Data extracted from a collection
- - -

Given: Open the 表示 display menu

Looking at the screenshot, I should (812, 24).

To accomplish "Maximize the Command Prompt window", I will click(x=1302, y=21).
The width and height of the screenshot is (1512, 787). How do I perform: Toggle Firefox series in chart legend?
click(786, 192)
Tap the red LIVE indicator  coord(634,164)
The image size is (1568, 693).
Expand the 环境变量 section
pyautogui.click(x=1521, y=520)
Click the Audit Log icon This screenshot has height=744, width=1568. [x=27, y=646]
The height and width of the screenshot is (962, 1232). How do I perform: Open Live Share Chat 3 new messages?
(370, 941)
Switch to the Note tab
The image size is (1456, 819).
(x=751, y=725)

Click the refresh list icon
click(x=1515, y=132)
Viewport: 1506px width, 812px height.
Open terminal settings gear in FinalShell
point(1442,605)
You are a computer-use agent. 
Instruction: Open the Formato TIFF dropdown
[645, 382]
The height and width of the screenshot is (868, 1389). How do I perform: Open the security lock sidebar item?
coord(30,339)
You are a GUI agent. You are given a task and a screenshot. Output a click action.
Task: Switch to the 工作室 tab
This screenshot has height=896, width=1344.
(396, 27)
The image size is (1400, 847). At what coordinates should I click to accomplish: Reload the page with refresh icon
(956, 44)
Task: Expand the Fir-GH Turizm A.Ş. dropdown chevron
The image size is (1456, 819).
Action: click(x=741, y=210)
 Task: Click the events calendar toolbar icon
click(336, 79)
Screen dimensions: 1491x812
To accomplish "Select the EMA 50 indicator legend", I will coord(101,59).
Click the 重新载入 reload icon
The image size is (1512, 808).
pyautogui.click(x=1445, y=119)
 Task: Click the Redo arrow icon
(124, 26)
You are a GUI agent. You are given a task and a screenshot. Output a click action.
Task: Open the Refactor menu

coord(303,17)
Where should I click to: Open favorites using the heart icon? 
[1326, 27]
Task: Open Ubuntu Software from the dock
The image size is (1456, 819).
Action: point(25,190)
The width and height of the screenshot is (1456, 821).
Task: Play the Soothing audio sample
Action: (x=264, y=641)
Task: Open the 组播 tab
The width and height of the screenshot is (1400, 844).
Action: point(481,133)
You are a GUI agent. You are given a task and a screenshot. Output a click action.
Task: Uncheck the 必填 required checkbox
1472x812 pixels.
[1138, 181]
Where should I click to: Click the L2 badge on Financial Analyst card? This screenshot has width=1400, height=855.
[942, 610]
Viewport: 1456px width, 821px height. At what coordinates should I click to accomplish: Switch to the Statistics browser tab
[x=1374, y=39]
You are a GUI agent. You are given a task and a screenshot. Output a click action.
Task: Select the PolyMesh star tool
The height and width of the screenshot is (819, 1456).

- - -

Work instruction:
Every entry shown earlier is to be returned exactly, line for line.

Answer to this exercise:
Given: Open the 表示 display menu

Looking at the screenshot, I should (812, 24).

To accomplish "Maximize the Command Prompt window", I will click(x=1302, y=21).
The width and height of the screenshot is (1512, 787). How do I perform: Toggle Firefox series in chart legend?
click(786, 192)
Tap the red LIVE indicator  coord(634,164)
The image size is (1568, 693).
Expand the 环境变量 section
pyautogui.click(x=1521, y=520)
Click the Audit Log icon This screenshot has height=744, width=1568. [x=27, y=646]
The height and width of the screenshot is (962, 1232). How do I perform: Open Live Share Chat 3 new messages?
(370, 941)
Switch to the Note tab
The image size is (1456, 819).
(x=751, y=725)

Click the refresh list icon
click(x=1515, y=132)
Viewport: 1506px width, 812px height.
Open terminal settings gear in FinalShell
point(1442,605)
You are a computer-use agent. 
Instruction: Open the Formato TIFF dropdown
[645, 382]
The height and width of the screenshot is (868, 1389). How do I perform: Open the security lock sidebar item?
coord(30,339)
You are a GUI agent. You are given a task and a screenshot. Output a click action.
Task: Switch to the 工作室 tab
This screenshot has height=896, width=1344.
(396, 27)
The image size is (1400, 847). At what coordinates should I click to accomplish: Reload the page with refresh icon
(956, 44)
Task: Expand the Fir-GH Turizm A.Ş. dropdown chevron
The image size is (1456, 819).
Action: click(x=741, y=210)
 Task: Click the events calendar toolbar icon
click(336, 79)
Screen dimensions: 1491x812
To accomplish "Select the EMA 50 indicator legend", I will coord(101,59).
Click the 重新载入 reload icon
The image size is (1512, 808).
pyautogui.click(x=1445, y=119)
 Task: Click the Redo arrow icon
(124, 26)
You are a GUI agent. You are given a task and a screenshot. Output a click action.
Task: Open the Refactor menu

coord(303,17)
Where should I click to: Open favorites using the heart icon? 
[1326, 27]
Task: Open Ubuntu Software from the dock
The image size is (1456, 819).
Action: point(25,190)
The width and height of the screenshot is (1456, 821).
Task: Play the Soothing audio sample
Action: (x=264, y=641)
Task: Open the 组播 tab
The width and height of the screenshot is (1400, 844).
Action: point(481,133)
You are a GUI agent. You are given a task and a screenshot. Output a click action.
Task: Uncheck the 必填 required checkbox
1472x812 pixels.
[1138, 181]
Where should I click to: Click the L2 badge on Financial Analyst card? This screenshot has width=1400, height=855.
[942, 610]
Viewport: 1456px width, 821px height. At what coordinates should I click to accomplish: Switch to the Statistics browser tab
[x=1374, y=39]
You are a GUI agent. You are given a task and a screenshot. Output a click action.
Task: Select the PolyMesh star tool
The height and width of the screenshot is (819, 1456).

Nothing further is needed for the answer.